Je fus exacte au rendez-vous ; Maurice, une mine resplendissante, bien qu’il ait beaucoup maigri (ce qui lui va du reste fort bien), vint à moi très à l’aise et très « digne » dans sa grande robe d’intérieur bleu marine.
« Voici mon programme, m’expliqua-t-il : d’abord, L’Homme du jour : ce film sera terminé, je pense, dans les premiers jours d’août; ensuite, je pars pour La Bocca jusqu’en septembre ; puis, je reviens à Paris, afin de commencer un nouveau film avec Maurice Tourneur. Après tout cela, je commence mes répétitions pour la revue du Casino, qui débute en février.
— Il y a une chose que je voudrais bien savoir : à quoi employez-vous vos loisirs lorsque vous êtes à « La Louque » ? Voudriez-vous me raconter ce que vous faites en vacances durant un jour comme les autres, par exemple ?
— On commence généralement une journée en se levant, n’est-ce pas ? Eh bien, en vacances, je me lève très tôt…
— Qu’est-ce que vous appelez très tôt ? 9 heures ? 10 heures ?
— Pourquoi pas midi ? Non ; à 7 heures et demie je suis debout ; mais oui, prenez-en donc de la graine ! Je prends un léger déjeuner et ensuite j’enfile un gros chandail ; je vais jouer au tennis pendant une heure. Ah ! j’oubliais ; avant le tennis, je fais un peu de culture physique pour…
— Etre en forme…
— Exactement. Après la partie, et lorsqu’il fait, beau, je vais me baigner…
— Dans la belle piscine de La Louque ?
— Oui ; puis une bonne douche glacée, et… au travail.
— Vous travaillez en vacances ? Que faites-vous donc ?
— Je monte dans mon bureau, et je lis et écris mon courrier ; une fois ce petit labeur terminé, je descends faire une partie de boules avant de prendre l’apéritif.
— Toujours chez vous, à La Louque ?
— Toujours.
— Vous avez donc aussi un jeu de boules ?
— Bien sûr, et un ping-pong, et un billard, et… des quilles.

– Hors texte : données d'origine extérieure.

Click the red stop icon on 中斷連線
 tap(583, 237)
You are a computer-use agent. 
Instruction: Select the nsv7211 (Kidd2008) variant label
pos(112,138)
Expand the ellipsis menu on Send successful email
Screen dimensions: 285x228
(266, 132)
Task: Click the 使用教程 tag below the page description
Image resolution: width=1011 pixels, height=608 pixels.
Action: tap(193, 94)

— Mais c’est pour les enfants !
— Les grandes personnes s’en servent aussi ! Je vous assure que je ne m’en prive pas.
— Et après le déjeuner ?
— Eh bien, je prends mon café, comme tout le monde, je me repose, je bavarde avec mes amis, et puis, tout à coup, si une idée de « vagabondage » me prend, je pars, ou plutôt nous partons en bande en excursion à Nice, à Juan-les-Pins ou… ailleurs ; pendant mon dernier séjour dans le Midi, je suis allé à Nîmes voir une course de taureaux…

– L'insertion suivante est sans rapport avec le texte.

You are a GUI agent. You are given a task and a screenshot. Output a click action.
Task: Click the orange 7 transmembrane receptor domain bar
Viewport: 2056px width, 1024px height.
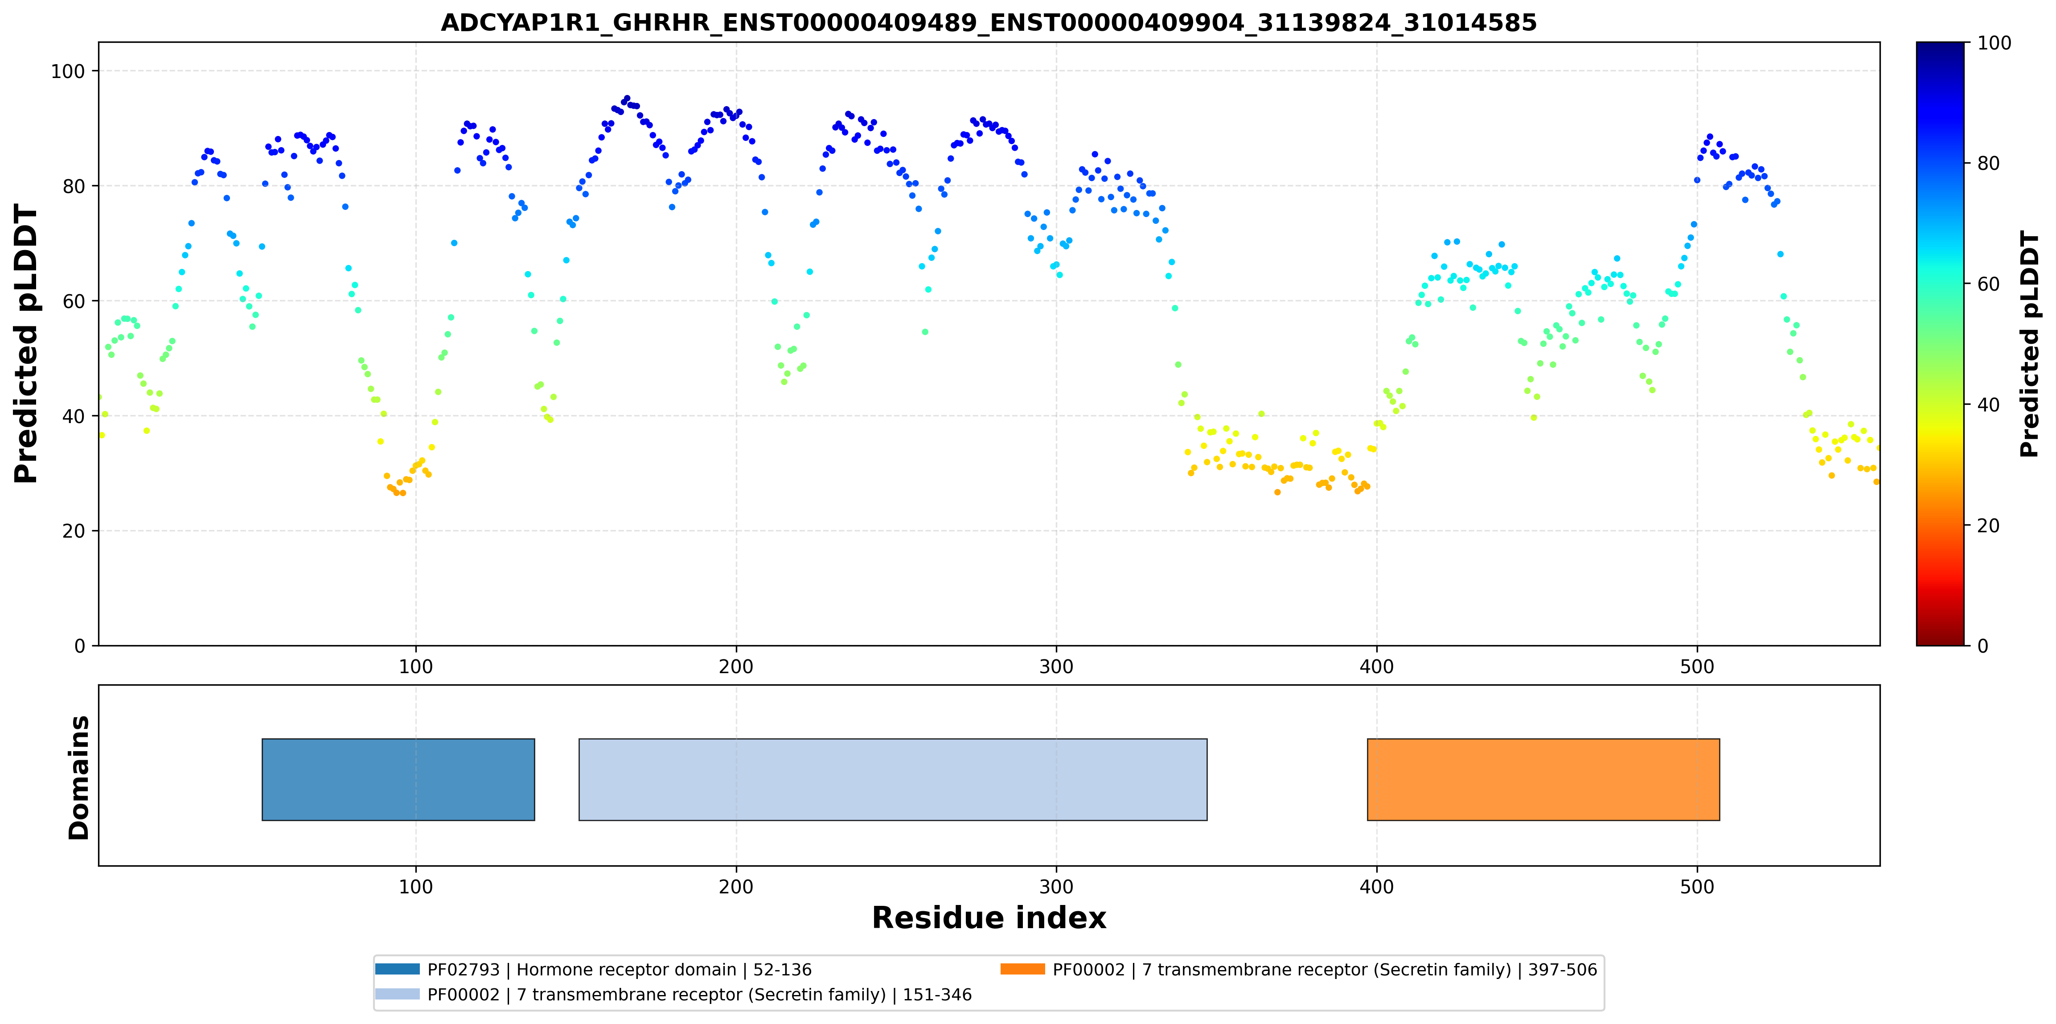1543,779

« Le soir, je me couche généralement tôt, puis je me lève de bonne heure. C’est si beau la campagne à 8 heures du matin ! ».
Lisette LANVIN
Je voulais téléphoner à Lisette Lanvin, afin qu’elle me confie, elle aussi, ses projets de vacances, quand je reçus cette lettre de Port-Cros.
« Ma chère amie,
« Comment vas-tu ? Quand prends-tu tes vacances ? Je suis pour l’instant à l’île de Port-Cros, où je vis comme une sauvage. Je fais de grandes balades et ne rencontre que mes charmants petits amis : les lézards, les couleuvres, quelques rats et des araignées ; je suis ravie, car j’adore toutes ces petites bêtes ; je vais quelquefois à la pêche, ei mange la bouillabaisse avec les pêcheurs.
Voilà la vraie vie !
« Dans quelques jours, j’irai dans le petit village où je passais mes vacances quand j’étais petite ; son nom est Saint-Vallier, près de Grasse, ma ville natale.

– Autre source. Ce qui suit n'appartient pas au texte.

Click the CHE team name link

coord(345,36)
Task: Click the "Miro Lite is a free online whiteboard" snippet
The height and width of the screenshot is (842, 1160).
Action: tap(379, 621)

« Imagine un petit village environné de prés ; non loin se dresse une ravissante petite église et, dans un abreuvoir tout proche, coule une eau fraîche et exquise : c’est uniquement le repos au grand air ; puis je recommencerai les interminables parties de boules et les grandes escalades en montagne.
« J’oubliais de te raconter que, le soir de la fête provençale, on a dansé une grande farandole de nuit dans les rues du village, à la lueur des torches et des feux de bengale.
« C’est ravissant et pittoresque, et, tu le vois, ce sont de vraies vacances.
« Je voudrais que tu viennes assister à ces ravissantes fêtes, car je raconte très mal, et c’est encore cent fois plus joli que mes descriptions. A bientôt donc. »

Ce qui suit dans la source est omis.